[ACTIVITY] Should any entry seem unclear, still set it down exactly as given, along with all the others.

[AVAILABLE DATA]
* * * * * * *
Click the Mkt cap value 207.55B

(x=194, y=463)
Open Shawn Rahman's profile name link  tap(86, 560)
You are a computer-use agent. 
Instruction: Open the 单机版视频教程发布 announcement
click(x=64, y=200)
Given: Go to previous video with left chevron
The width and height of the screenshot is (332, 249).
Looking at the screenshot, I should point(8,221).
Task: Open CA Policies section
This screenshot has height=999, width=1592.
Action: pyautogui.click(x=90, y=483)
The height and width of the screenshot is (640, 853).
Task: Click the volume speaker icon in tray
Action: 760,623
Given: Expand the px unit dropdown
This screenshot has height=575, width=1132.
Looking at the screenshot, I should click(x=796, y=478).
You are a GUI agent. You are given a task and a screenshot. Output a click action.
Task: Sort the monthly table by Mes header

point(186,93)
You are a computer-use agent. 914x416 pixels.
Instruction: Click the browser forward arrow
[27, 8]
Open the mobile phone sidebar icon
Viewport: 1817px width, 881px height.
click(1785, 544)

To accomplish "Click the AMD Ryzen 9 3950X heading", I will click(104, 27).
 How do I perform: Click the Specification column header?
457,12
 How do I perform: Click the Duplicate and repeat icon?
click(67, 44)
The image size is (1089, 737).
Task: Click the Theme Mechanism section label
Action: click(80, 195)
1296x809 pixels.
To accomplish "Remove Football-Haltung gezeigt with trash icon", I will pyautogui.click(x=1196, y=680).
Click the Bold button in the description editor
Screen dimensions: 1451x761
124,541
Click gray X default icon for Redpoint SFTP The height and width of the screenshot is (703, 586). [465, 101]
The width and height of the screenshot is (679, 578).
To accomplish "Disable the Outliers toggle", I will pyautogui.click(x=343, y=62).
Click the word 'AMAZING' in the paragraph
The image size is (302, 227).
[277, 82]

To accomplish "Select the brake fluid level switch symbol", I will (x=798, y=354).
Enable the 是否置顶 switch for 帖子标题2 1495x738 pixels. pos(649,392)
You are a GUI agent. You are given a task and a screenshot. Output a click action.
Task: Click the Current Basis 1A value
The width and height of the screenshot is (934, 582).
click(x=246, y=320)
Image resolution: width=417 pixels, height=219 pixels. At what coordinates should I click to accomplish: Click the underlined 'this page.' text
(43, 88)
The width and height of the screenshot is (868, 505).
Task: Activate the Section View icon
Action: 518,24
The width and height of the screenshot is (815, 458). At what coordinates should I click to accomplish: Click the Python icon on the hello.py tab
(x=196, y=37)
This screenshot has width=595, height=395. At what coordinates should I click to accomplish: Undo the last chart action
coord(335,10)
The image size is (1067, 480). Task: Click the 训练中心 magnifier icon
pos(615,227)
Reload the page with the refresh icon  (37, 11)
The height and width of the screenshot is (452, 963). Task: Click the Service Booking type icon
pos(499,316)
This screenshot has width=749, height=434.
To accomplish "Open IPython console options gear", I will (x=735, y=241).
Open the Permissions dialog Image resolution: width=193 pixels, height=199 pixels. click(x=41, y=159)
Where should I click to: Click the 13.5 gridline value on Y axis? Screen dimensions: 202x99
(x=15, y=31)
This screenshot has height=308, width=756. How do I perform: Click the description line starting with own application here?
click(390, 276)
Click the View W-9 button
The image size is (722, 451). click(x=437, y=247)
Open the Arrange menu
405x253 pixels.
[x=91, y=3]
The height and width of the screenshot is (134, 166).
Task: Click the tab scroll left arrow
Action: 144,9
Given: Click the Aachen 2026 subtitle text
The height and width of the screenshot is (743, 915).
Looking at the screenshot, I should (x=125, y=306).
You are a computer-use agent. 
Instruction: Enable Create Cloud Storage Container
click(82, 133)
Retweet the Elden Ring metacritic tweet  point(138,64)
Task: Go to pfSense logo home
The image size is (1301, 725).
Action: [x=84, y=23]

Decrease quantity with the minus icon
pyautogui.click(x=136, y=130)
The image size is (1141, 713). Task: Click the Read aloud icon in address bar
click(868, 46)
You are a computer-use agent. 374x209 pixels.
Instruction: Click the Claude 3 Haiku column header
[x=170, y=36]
* * * * * * *
[ANSWER TO THIS TASK]
Click the Mkt cap value 207.55B

(x=194, y=463)
Open Shawn Rahman's profile name link  tap(86, 560)
You are a computer-use agent. 
Instruction: Open the 单机版视频教程发布 announcement
click(x=64, y=200)
Given: Go to previous video with left chevron
The width and height of the screenshot is (332, 249).
Looking at the screenshot, I should point(8,221).
Task: Open CA Policies section
This screenshot has height=999, width=1592.
Action: pyautogui.click(x=90, y=483)
The height and width of the screenshot is (640, 853).
Task: Click the volume speaker icon in tray
Action: 760,623
Given: Expand the px unit dropdown
This screenshot has height=575, width=1132.
Looking at the screenshot, I should click(x=796, y=478).
You are a GUI agent. You are given a task and a screenshot. Output a click action.
Task: Sort the monthly table by Mes header

point(186,93)
You are a computer-use agent. 914x416 pixels.
Instruction: Click the browser forward arrow
[27, 8]
Open the mobile phone sidebar icon
Viewport: 1817px width, 881px height.
click(1785, 544)

To accomplish "Click the AMD Ryzen 9 3950X heading", I will click(104, 27).
 How do I perform: Click the Specification column header?
457,12
 How do I perform: Click the Duplicate and repeat icon?
click(67, 44)
The image size is (1089, 737).
Task: Click the Theme Mechanism section label
Action: click(80, 195)
1296x809 pixels.
To accomplish "Remove Football-Haltung gezeigt with trash icon", I will pyautogui.click(x=1196, y=680).
Click the Bold button in the description editor
Screen dimensions: 1451x761
124,541
Click gray X default icon for Redpoint SFTP The height and width of the screenshot is (703, 586). [465, 101]
The width and height of the screenshot is (679, 578).
To accomplish "Disable the Outliers toggle", I will pyautogui.click(x=343, y=62).
Click the word 'AMAZING' in the paragraph
The image size is (302, 227).
[277, 82]

To accomplish "Select the brake fluid level switch symbol", I will (x=798, y=354).
Enable the 是否置顶 switch for 帖子标题2 1495x738 pixels. pos(649,392)
You are a GUI agent. You are given a task and a screenshot. Output a click action.
Task: Click the Current Basis 1A value
The width and height of the screenshot is (934, 582).
click(x=246, y=320)
Image resolution: width=417 pixels, height=219 pixels. At what coordinates should I click to accomplish: Click the underlined 'this page.' text
(43, 88)
The width and height of the screenshot is (868, 505).
Task: Activate the Section View icon
Action: 518,24
The width and height of the screenshot is (815, 458). At what coordinates should I click to accomplish: Click the Python icon on the hello.py tab
(x=196, y=37)
This screenshot has width=595, height=395. At what coordinates should I click to accomplish: Undo the last chart action
coord(335,10)
The image size is (1067, 480). Task: Click the 训练中心 magnifier icon
pos(615,227)
Reload the page with the refresh icon  (37, 11)
The height and width of the screenshot is (452, 963). Task: Click the Service Booking type icon
pos(499,316)
This screenshot has width=749, height=434.
To accomplish "Open IPython console options gear", I will (x=735, y=241).
Open the Permissions dialog Image resolution: width=193 pixels, height=199 pixels. click(x=41, y=159)
Where should I click to: Click the 13.5 gridline value on Y axis? Screen dimensions: 202x99
(x=15, y=31)
This screenshot has height=308, width=756. How do I perform: Click the description line starting with own application here?
click(390, 276)
Click the View W-9 button
The image size is (722, 451). click(x=437, y=247)
Open the Arrange menu
405x253 pixels.
[x=91, y=3]
The height and width of the screenshot is (134, 166).
Task: Click the tab scroll left arrow
Action: 144,9
Given: Click the Aachen 2026 subtitle text
The height and width of the screenshot is (743, 915).
Looking at the screenshot, I should (x=125, y=306).
You are a computer-use agent. 
Instruction: Enable Create Cloud Storage Container
click(82, 133)
Retweet the Elden Ring metacritic tweet  point(138,64)
Task: Go to pfSense logo home
The image size is (1301, 725).
Action: [x=84, y=23]

Decrease quantity with the minus icon
pyautogui.click(x=136, y=130)
The image size is (1141, 713). Task: Click the Read aloud icon in address bar
click(868, 46)
You are a computer-use agent. 374x209 pixels.
Instruction: Click the Claude 3 Haiku column header
[x=170, y=36]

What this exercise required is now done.